A multi-purpose microfluidic device that can facilitate both mixing and propulsion is always in demand, as it will simplify the process, cost, and chemical usages associated with the current practice in micro total analysis systems. Little research has been reported in this aspect. Kim et al. 2009 proposed a multifunctional device that uses an array of electrodes fabricated in a herringbone shape structure, demonstrating enhanced pumping and a better mixing simultaneously [25]. In another work, the researchers proposed a pneumatic microfluidic rotary device that is capable of fluid transportation and mixing [26]. Recently, Ding et al. 2014 numerically quantified the mixing and transport phenomena arising from an array of cilia beating in a metachronal pattern [27]. They observed fluid transportation on the cilia tip, and mixing in the region below the cilia tip. The obtained results were consistent with the results obtained in experiments conducted by another group of researchers, where they observed a similar phenomenon in artificial cilia-based microfluidic devices [24]. Moreover, these kinds of multi-purpose devices have a wide range of applications. Among them, one is targeted drug delivery systems, where it is essential to uniformly mix the drugs with their carrier prior to their administration into target system [28]. However, for such an application, uniform mixing and propulsion through the depth of the flow domain is necessary. We therefore propose an artificial cilia-based microfluidic device through which superior mixing and uniform propulsion can be achieved in a sequential manner. To elucidate the micromixing and propulsion phenomena quantitatively, a series of image processing and micro-particle image velocimetry (μPIV) methods were employed. In the end, applications of the present device are described in detail.

2. Materials and Methods

2.1. Design and Fabrication of Artificial Cilia-Based Microfluidic Device

The design details of the multi-functional microfluidic device and artificial cilia are depicted in Figure 1a. As illustrated, the microfluidic device has two inlets for introducing different fluids for the micromixing operation. However, for the micropropulsion operation, both the inlets were designed to be closed in order to prohibit the access of fluid. This device consists of four straight channels, with an array of artificial cilia is embedded within one of those. The other channels are reserved for observing the dynamic responses of biological specimens susceptible to fluid rheology influences. The aspect ratio (height/diameter) of the artificial cilia was determined to be 8 to ensure its optimal functionality [12]. For the fabrication of the microfluidic device with artificial cilia embedded within, a series of computerized numerical control (CNC) micromachining processes, followed by PDMS casting, were employed (Figure 1b). The details are described in the following text. First, the geometric pattern of the microfluidic device was imprinted on an acrylic substrate (thickness of 5 mm) through a micro milling operation with an endmill 0.4 mm in diameter. Moreover, to drill the grooves for artificial cilia, a drill bit of 0.05 mm in diameter was used. To obtain the structure of artificial cilia, commercially available neodymium–iron–boron particles of 5 µm (MQP-15-7, Magnequench, Singapore) and Polydimethylsiloxane (PDMS, Sylgard 184, Dow Corning Corp., Midland, MI, USA) in a weight ratio of 1:4 were introduced into the grooves made for the artificial cilia. Hence, after degassing, PDMS were introduced into the mold prepared for the microfluidic channel. This was followed by a curing process through hot plate baking at a temperature of 95 °C. Approximately 4 hours later, the device was peeled from its parent mold. The array of artificial cilia was magnetized by manually contacting them with a permanent neodymium magnet. Once magnetized, a cover slip was added, enclosing the microchannel, and polyethylene tubes were attached to the respective inlets and outlets. Due to the induced residual stress during the microfabrication process, artificial cilia tips were found close to the inner side of the channel wall.
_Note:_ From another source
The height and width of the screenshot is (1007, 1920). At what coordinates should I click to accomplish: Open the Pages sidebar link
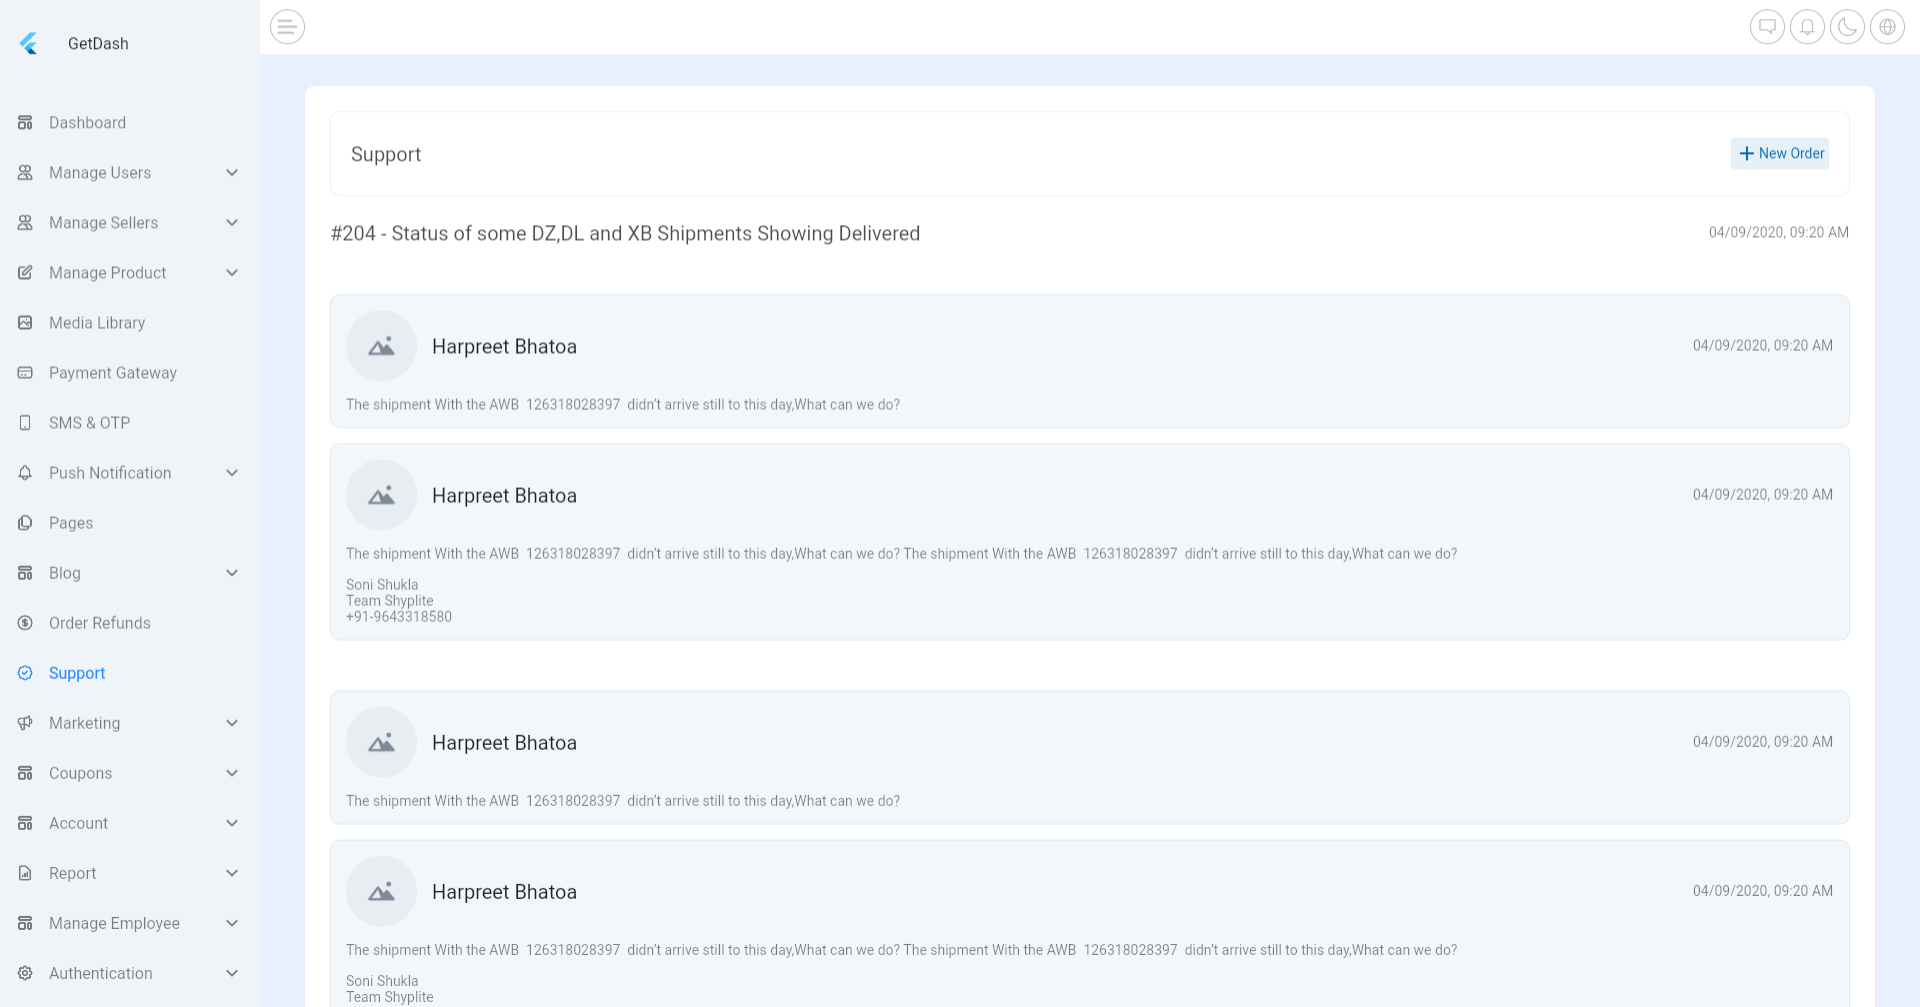pos(71,523)
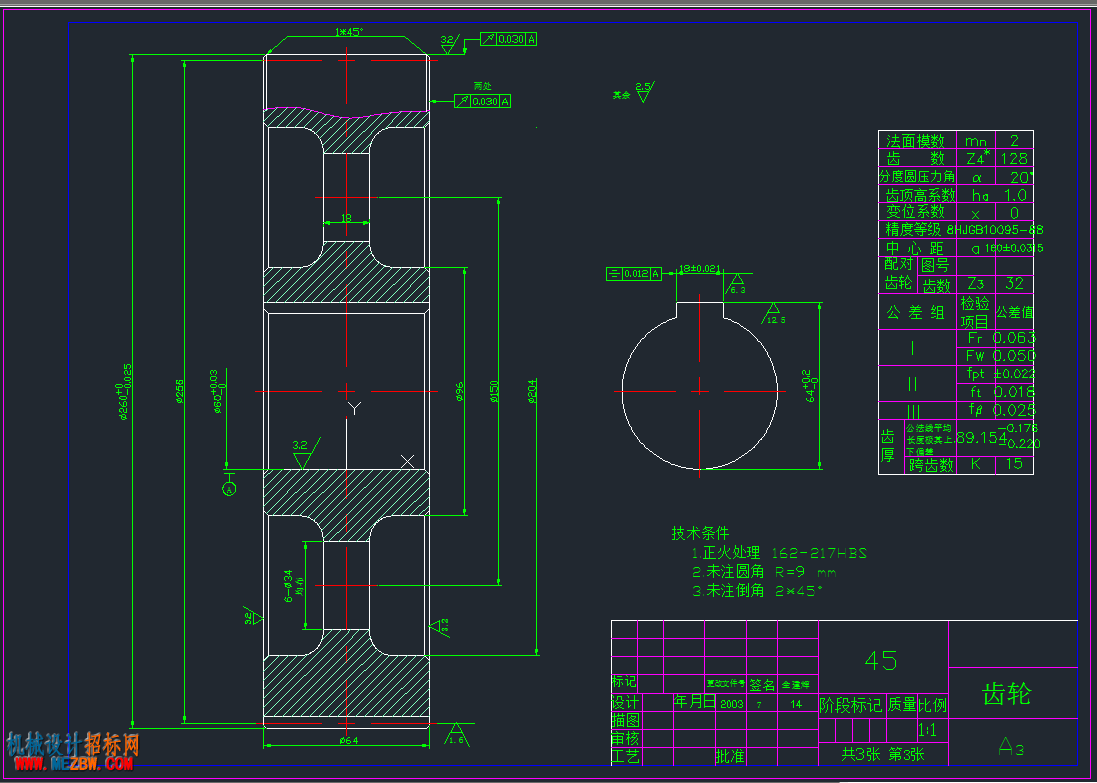Select the 1*45° chamfer dimension text

click(x=349, y=32)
2.2. Magnetic Actuation System

To actuate artificial cilia in a continuous cyclic manner, a magnetic actuation system was employed (Figure 2). This actuation system consists of a custom-made graphical user interface, four magnetic coil sets, data acquisition system (NI cDAQ-9174, National Instruments, Austin, TX, USA) with input modules, switching circuit and a power supply (GPR-3510HD DC Power Supply, Instek, Taiwan). Each individual magnetic coil was built by wrapping approximately 1200 turns of single-strand 24 gauge enameled magnetic wire onto a hexagonal iron bar 90 mm in length, which further served as an electromagnet corresponding to an external power supply. To achieve the desired circular beating patterns of the artificial cilia, sine and cosine functions were applied along x and y-directions through an in-house script via the graphical user interface. A modulated pulse-width modulation (PWM) signal was implemented through a switching circuit to control the time duration and the amplitude of power supply. It should be noted that the proposed actuation system can generate a magnetic field up to 0.2 T. A detailed description of the actuation system can be found elsewhere [29].

2.3. Flow Visualization

To perform the flow mixing operation, two glycerol aqueous dyed and colorless (with 75% by weight) solutions were introduced to the microchannel through a syringe pump (KD Scientific, Inc., Holliston, MA, USA) at a constant flow rate of 0.8 µL/min. A series of image processing techniques were adopted and implemented through the imaging process software Image J [30]. In post-image processing, the mixing performance was evaluated by quantifying the intensity difference downstream of the microchannel. The details about the algorithm to find mixing performance can be found elsewhere [19].
To quantify the generated flow propulsion through the microfluidic device, micro-particle image velocimetry (μPIV) analysis was used. Fluorescent polystyrene particles (Microgenics, Inc., Fremont, CA, USA) 3.2 μm in diameter were seeded into deionized water and introduced in the microfluidic device. For the instantaneous flow visualization, a fluorescent microscope (BX60, Olympus Corp., Tokio, Japan) was incorporated. To quantify the instantaneous velocity, commercially available PIV software (Dynamic Studio, Dantec Dynamics, Skovlunde, Denmark) was used. An adaptive PIV with 16 × 16-pixel interrogation window was employed to quantify velocity vectors. It should be noted that both the inlets and outlet were sealed during the propulsion experiment to ensure flow stabilization. To attune propulsion, artificial cilia were actuated, and the flow generated due to artificial cilia motion was recorded in the observation zone.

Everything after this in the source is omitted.